▶ [Text shown]:
Cacti / cacti

Cacti ™
http://www.cacti.net
GNU General Public License v2.0
1.63k stars 405 forks source link

Orphaned DataSources impact mysql performance #1641

Closed jpobeda closed 6 years ago

jpobeda commented 6 years ago

Hi,

I've been using a custom data and graph templates to create graphs on Cacti. The reason I use these is because on the same box runs Munin and I wanted to have some of those graphs in Cacti for better reference.

I noticed that every time I create a data source using this data template, it creates a dummy DS as well so when I go to add the graphs I see the ones I created and all these dummy ones as well. I didn't care much before I just deleted them once I'm done BUT Today I realized that when get too many of these dummy data sources (around 50-100) the MySQL process goes to 100% of cpu use and drops down once I delete them.

If you spot something on my templates that would be prevent this to happen, please let me know.

Otherwise I think it could worth to have a look and see how this could be avoided.

Let me know if you need further input

Cacti_Munin templates.zip

jpobeda commented 6 years ago

I'll check disabling Intropage checks..I suspect there might be related to its checks.

netniV commented 6 years ago

Was it?

cigamit commented 6 years ago

Need to see those queries too, just to ensure that we are not missing an index.

▶ [Data block]:
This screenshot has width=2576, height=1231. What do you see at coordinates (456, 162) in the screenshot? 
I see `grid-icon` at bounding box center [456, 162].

▶ [Task list]:
(A) According to the Cacti issue thread about orphaned data sources, roughly how many dummy data sources had accumulated when the MySQL process hit 100% CPU?
(B) Carry on the Cacti issue thread about orphaned data sources and MySQL load from its last comment.
The lines above have nothing to do with the Cacti issue thread.

▶ [Answers given]:
(A) Around 50 to 100.

(B)
jpobeda commented 6 years ago

Was it?

Nope, tested and didn't make any difference. What can I do to add meaningful data for you guys?

netniV commented 6 years ago

Ideally, I would imagine a database backup that can simulate the problem. If you were to do that, I would imagine it best to send it to the developers@cacti.net address due to the private information rather than post it on here. If it's too large to send by email, use a secure upload and send a link.

cigamit commented 6 years ago

That makes sense. You can also enable slow query log in MySQL/MariaDB and set the slow query time to 1 second. You will then get lot's of nice queries in that log.

jpobeda commented 6 years ago

Alright, will do when I get back to work. I did turn slow queries but will have to check query time.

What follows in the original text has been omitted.